**** SUPPLIED RECORDS
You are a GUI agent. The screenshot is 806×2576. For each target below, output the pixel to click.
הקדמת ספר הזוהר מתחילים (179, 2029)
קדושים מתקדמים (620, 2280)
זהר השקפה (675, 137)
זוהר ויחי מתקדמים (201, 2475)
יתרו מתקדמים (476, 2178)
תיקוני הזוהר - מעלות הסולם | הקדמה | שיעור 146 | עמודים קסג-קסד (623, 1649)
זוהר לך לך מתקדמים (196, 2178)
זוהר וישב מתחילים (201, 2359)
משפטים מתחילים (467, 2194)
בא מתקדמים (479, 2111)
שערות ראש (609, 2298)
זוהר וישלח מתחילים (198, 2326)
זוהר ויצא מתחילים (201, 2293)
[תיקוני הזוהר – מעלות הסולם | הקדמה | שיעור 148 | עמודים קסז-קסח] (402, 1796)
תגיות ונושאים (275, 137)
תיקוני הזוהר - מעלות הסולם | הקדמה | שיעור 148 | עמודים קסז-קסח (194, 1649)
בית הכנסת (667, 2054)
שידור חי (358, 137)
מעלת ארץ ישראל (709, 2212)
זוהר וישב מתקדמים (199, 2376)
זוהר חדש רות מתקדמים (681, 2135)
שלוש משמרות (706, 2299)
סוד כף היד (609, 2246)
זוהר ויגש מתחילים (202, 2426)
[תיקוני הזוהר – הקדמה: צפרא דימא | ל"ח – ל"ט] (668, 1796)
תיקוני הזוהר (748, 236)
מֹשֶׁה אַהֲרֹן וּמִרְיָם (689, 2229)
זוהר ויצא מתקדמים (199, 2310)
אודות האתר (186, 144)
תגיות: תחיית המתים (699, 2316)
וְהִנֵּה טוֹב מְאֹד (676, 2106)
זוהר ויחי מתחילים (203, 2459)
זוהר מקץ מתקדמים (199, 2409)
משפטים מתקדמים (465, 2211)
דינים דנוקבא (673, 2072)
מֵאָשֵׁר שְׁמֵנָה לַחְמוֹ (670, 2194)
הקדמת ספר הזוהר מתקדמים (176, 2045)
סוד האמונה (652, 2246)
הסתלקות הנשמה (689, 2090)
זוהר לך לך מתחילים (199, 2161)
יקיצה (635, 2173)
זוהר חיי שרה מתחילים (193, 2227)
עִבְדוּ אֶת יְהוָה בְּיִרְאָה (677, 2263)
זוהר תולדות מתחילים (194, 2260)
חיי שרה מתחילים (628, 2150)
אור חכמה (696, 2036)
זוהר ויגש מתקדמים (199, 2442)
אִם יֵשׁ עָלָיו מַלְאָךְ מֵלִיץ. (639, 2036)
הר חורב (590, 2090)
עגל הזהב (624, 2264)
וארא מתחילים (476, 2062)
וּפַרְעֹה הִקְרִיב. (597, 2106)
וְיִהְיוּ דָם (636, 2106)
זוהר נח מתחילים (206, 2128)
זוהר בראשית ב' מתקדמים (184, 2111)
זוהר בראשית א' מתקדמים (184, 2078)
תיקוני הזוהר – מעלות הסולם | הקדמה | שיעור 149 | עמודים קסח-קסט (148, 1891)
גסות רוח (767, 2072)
********
*INSTRUCTIONS FOR THE TASK*.
Could you please retype the lines from the start of the data through the line with "בא מתקדמים (479, 2111)", both included, and nothing else?

*SOLUTION FOR THIS TASK*.
You are a GUI agent. The screenshot is 806×2576. For each target below, output the pixel to click.
הקדמת ספר הזוהר מתחילים (179, 2029)
קדושים מתקדמים (620, 2280)
זהר השקפה (675, 137)
זוהר ויחי מתקדמים (201, 2475)
יתרו מתקדמים (476, 2178)
תיקוני הזוהר - מעלות הסולם | הקדמה | שיעור 146 | עמודים קסג-קסד (623, 1649)
זוהר לך לך מתקדמים (196, 2178)
זוהר וישב מתחילים (201, 2359)
משפטים מתחילים (467, 2194)
בא מתקדמים (479, 2111)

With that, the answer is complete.